What is needed —
Set down the data below in full, exactly as it reads, but without the pictures.

Source records —

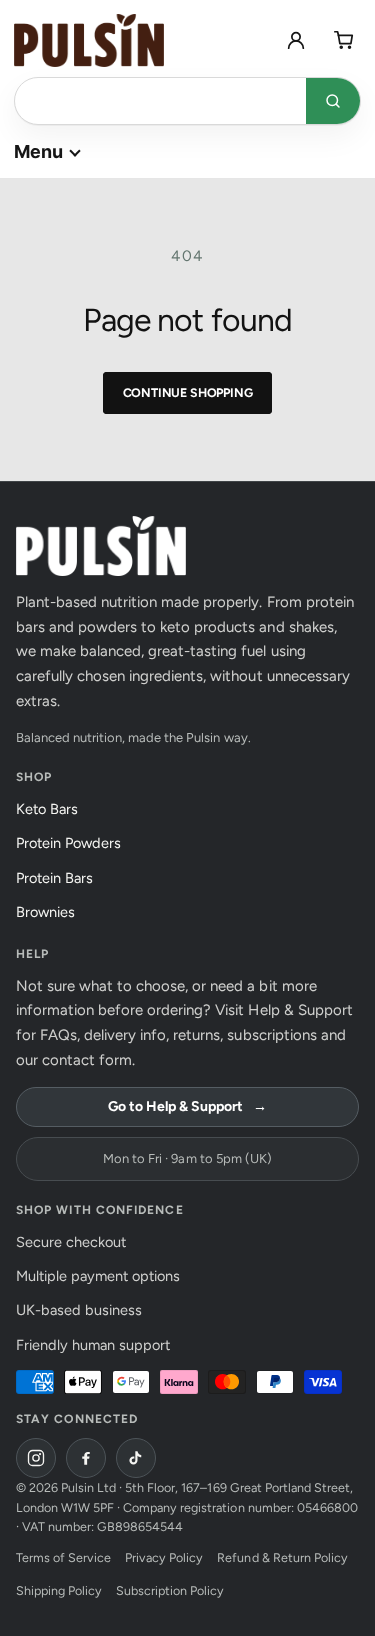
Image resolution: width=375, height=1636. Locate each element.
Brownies (51, 912)
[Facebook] (86, 1458)
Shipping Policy (59, 1590)
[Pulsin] (89, 40)
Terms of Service (63, 1557)
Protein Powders (74, 843)
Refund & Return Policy (282, 1557)
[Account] (296, 40)
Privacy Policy (164, 1557)
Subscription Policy (170, 1590)
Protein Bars (60, 878)
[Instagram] (36, 1458)
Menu (38, 151)
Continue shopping (188, 392)
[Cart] (344, 40)
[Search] (333, 101)
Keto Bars (52, 809)
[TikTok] (136, 1458)
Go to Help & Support (187, 1106)
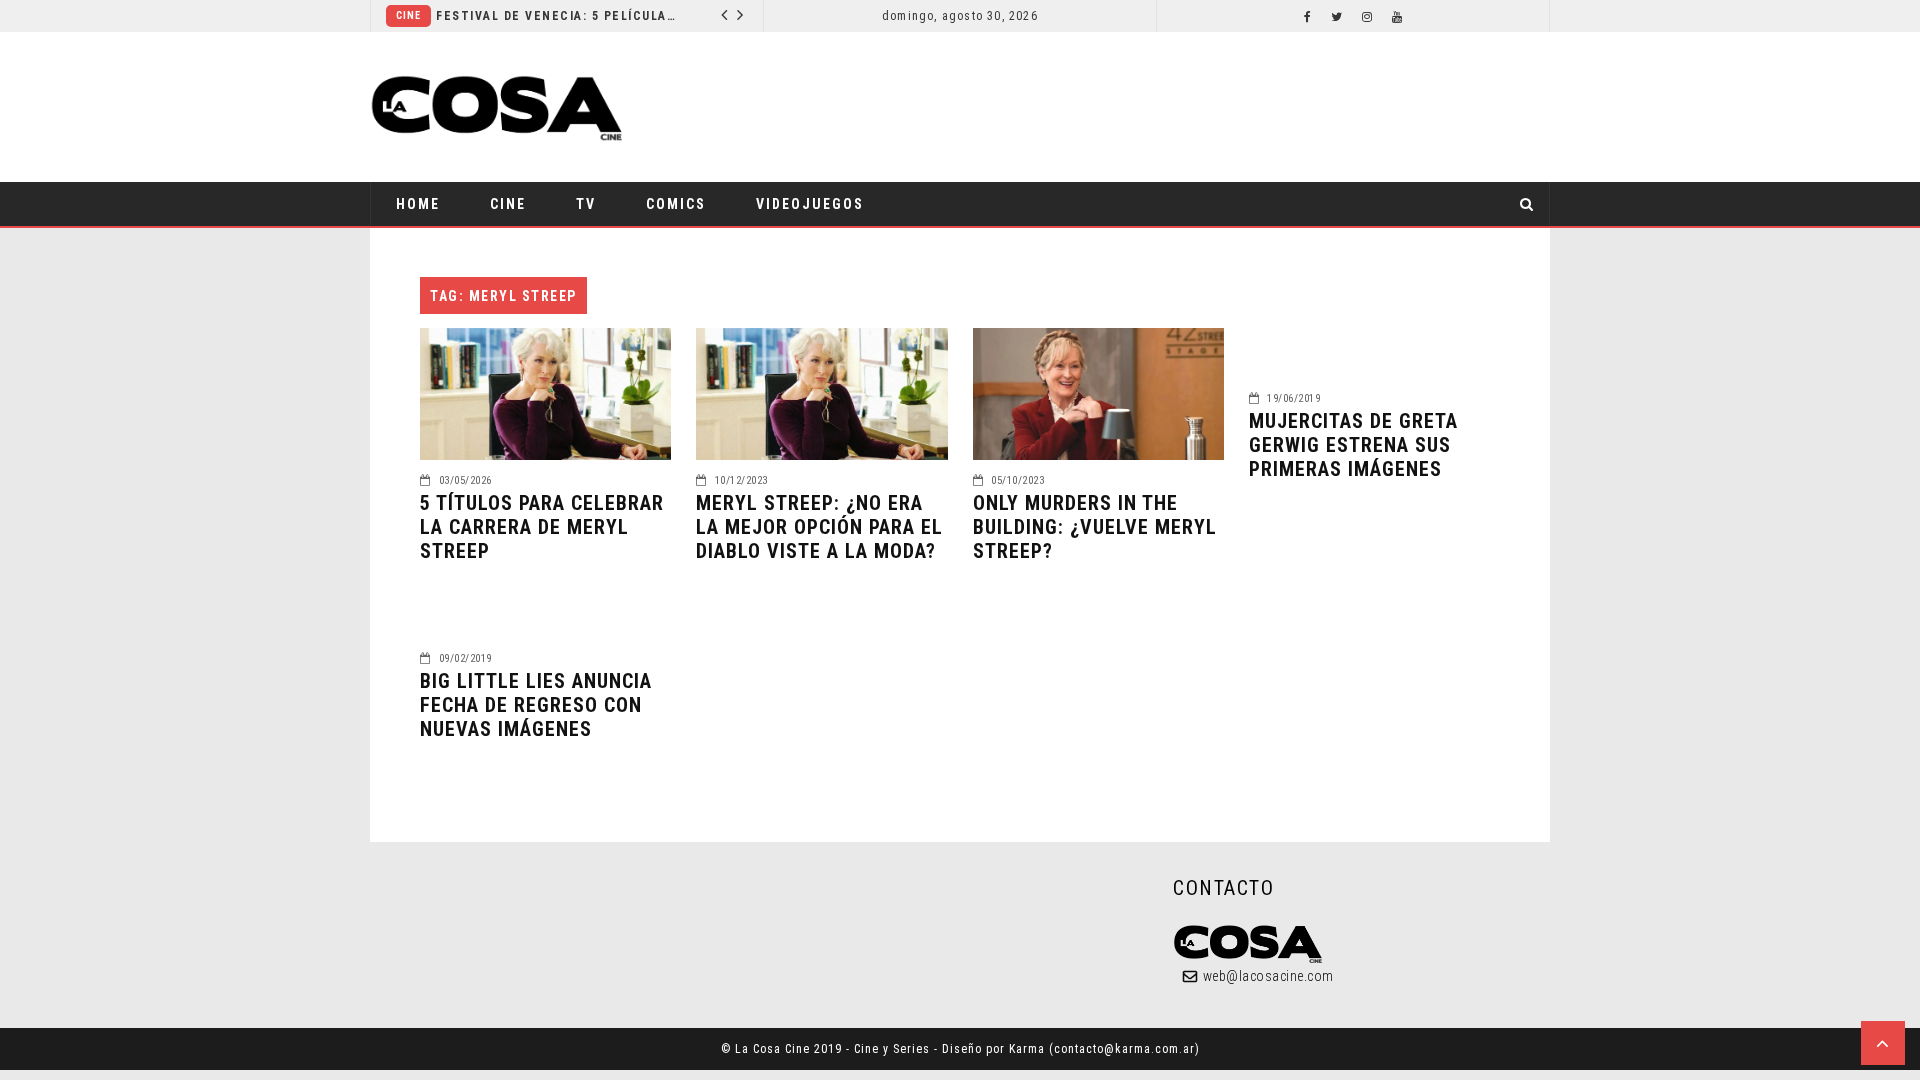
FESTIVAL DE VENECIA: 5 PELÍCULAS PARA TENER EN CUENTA (556, 16)
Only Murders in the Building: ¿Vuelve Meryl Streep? (1095, 527)
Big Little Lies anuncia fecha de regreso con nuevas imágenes (536, 705)
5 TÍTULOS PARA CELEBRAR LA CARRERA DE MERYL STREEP (542, 527)
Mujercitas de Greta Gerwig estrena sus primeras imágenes (1353, 445)
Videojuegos (810, 204)
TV (586, 204)
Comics (676, 204)
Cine (408, 15)
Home (418, 204)
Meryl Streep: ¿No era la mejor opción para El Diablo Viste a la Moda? (819, 527)
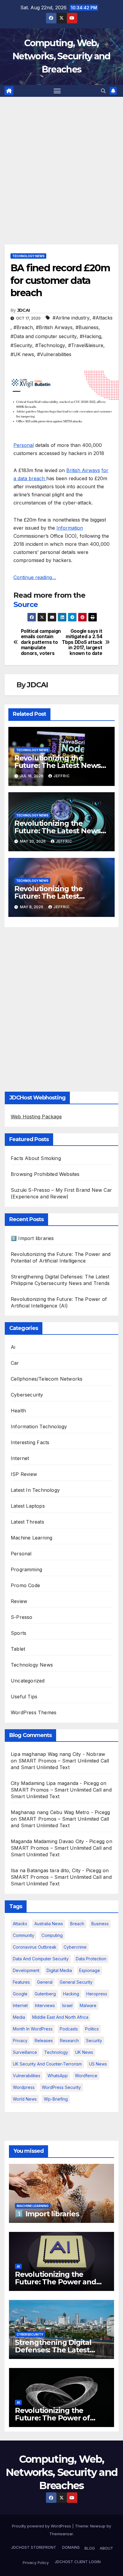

Output of the task —
Image resolution: width=375, height=1636. Locate each element.
Brownies (51, 912)
[Facebook] (86, 1458)
Shipping Policy (59, 1590)
[Pulsin] (89, 40)
Terms of Service (63, 1557)
Protein Powders (74, 843)
Refund & Return Policy (282, 1557)
[Account] (296, 40)
Privacy Policy (164, 1557)
Subscription Policy (170, 1590)
Protein Bars (60, 878)
[Instagram] (36, 1458)
Menu (38, 151)
Continue shopping (188, 392)
[Cart] (344, 40)
[Search] (333, 101)
Keto Bars (52, 809)
[TikTok] (136, 1458)
Go to Help & Support (187, 1106)
FESTIVAL DE VENECIA: 5 PELÍCULAS PARA TENER EN CUENTA (556, 16)
Only Murders in the Building: ¿Vuelve Meryl Streep? (1095, 527)
Big Little Lies anuncia fecha de regreso con nuevas imágenes (536, 705)
5 TÍTULOS PARA CELEBRAR LA CARRERA DE MERYL STREEP (542, 527)
Mujercitas de Greta Gerwig estrena sus primeras imágenes (1353, 445)
Videojuegos (810, 204)
TV (586, 204)
Comics (676, 204)
Cine (408, 15)
Home (418, 204)
Meryl Streep: ¿No era la mejor opción para El Diablo Viste a la Moda? (819, 527)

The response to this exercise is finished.